The heart rate signal has been shown to be fractal [4042]. That is, a broad-band, non-white signal underlies the (harmonic) variations that are normally taken to indicate parasympathetic and sympathetic regulatory control of the heart. We therefore chose to evaluate the beat-by-beat variability of RR-interval with by coarse graining spectral analysis (CGSA) [43] as this method has the ability to extract the harmonic components from the fractal components [43, 44]. The algorithm has been described in detail, along with a demonstration of its efficiency in extracting harmonic from the fractal component, particularly in the very low frequency region, to achieve better spectral estimates with short data sets [43]. From the total power (PTOT), the fractal (PFRAC) and harmonic (PHARM) components are extracted. Although the recommended standard for the lower limit of the low frequency range of heart rate variability is 0.04 Hz [14], this was based on methods that did not isolate harmonic from fractal and was designed to minimize the effect of the fractal component on low frequency power. However, the CGSA algorithm has been demonstrated to be able to efficiently the extract harmonic from the fractal component over the total frequency range (0.0 – 0.50 Hz) [43].
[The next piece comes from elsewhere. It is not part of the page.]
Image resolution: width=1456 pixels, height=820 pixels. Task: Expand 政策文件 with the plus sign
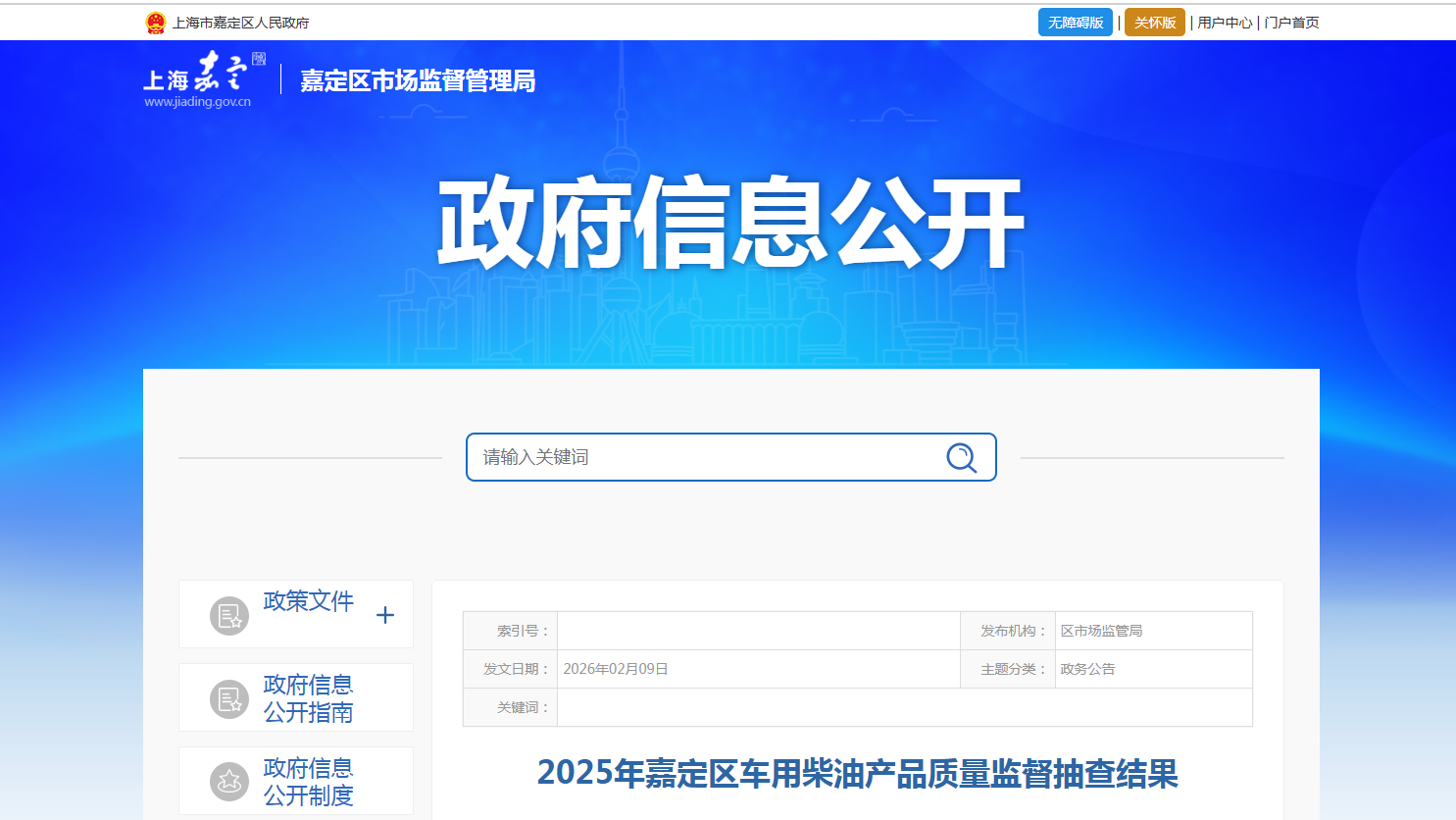[x=385, y=615]
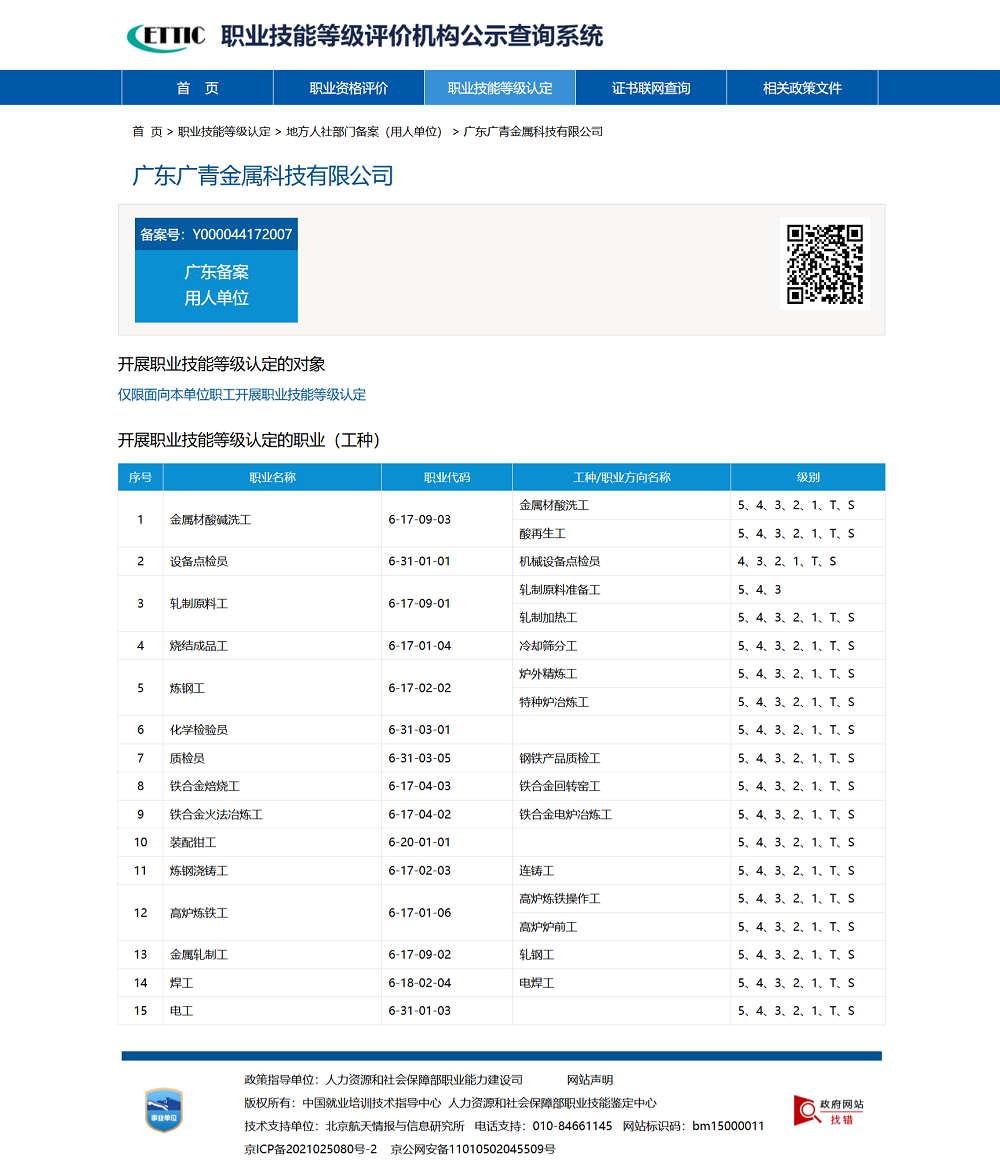Viewport: 1000px width, 1160px height.
Task: Click the 职业名称 column header
Action: 272,477
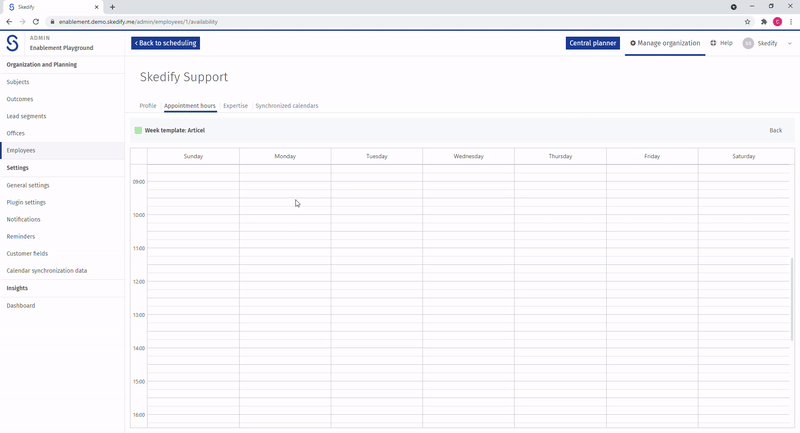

The harmonic component can then be further divided into two frequency regions; high frequency (HI, >0.15 Hz) and low frequency (0.0 – 0.15 Hz) [43]. The high frequency region is respiratory related and mediated by the parasympathetic nervous system, whereas the low frequency region is a consequence of several factors and is a combination of both parasympathetic and sympathetic nervous system activity. From these the integrated low frequency (0.0 – 0.15 Hz, PLO) and high frequency (0.15 – 0.50 Hz, PHI) power can be determined.

Given the distribution of sympathetic and parasympathetic nervous system activity with frequency at the sinus node, PHI/PTOT can be used as an indicator of parasympathetic activity and PLO/PHI has been used as an indicator of sympathetic activity in control of heart rate [45, 46] or sympathovagal balance [47]. Previously we found that due to the large possible range of values generated by this ratio, especially as PHI decreases with orthostatic stress, this number should be normalized by taking its square root [15]. In effect, this is then the ratio of the amplitudes of the low and high frequency regions [15]. It has been suggested that modulation of sympathetic activity on the heart is best estimated when normalized to total power (PLO/PTOT) rather than PHI [47]. Although the computation of the powers by CGSA is different from the autoregressive technique used in the above research, we have also included PLO/PTOT, as determined by CGSA, in our analyses.

This method relies on the respiratory frequency residing above 0.15 Hz. Although we were not able to measure ventilation in these subjects, an attempt was made to achieve this important criterion [14] by requesting the subjects breathe at 15 breaths per minute (0.25 Hz). Analysis of HRV revealed a frequency peak above 0.15 Hz in all subjects.

Statistics

Subjects were grouped based on presence or absence of presyncope on landing day. All individual data groups (i.e. standing in non-finisher group on landing day) were found to be normally distributed using the 'Kolmogorov-Smirnov' test for normality. A repeated measures analysis of variance of test day (pre-flight, landing day, 3 days post flight), stand test (supine, stand) and group (finishers, non-finishers) factors was used with group nested within subjects. The JMP-IN statistical package (SAS Institute Inc.) was used. Due to the missing data from two of the non-finisher subjects during the stand test on landing day, comparisons of finishers and non-finishers was performed using an estimated mean square error. Post hoc analyses using a Student-Newman-Keuls test were performed on specific comparisons related to our hypotheses. These were considered significant if the probability was less than 0.05 (p < 0.05). All data are quoted as mean ± SEM (standard error of the mean).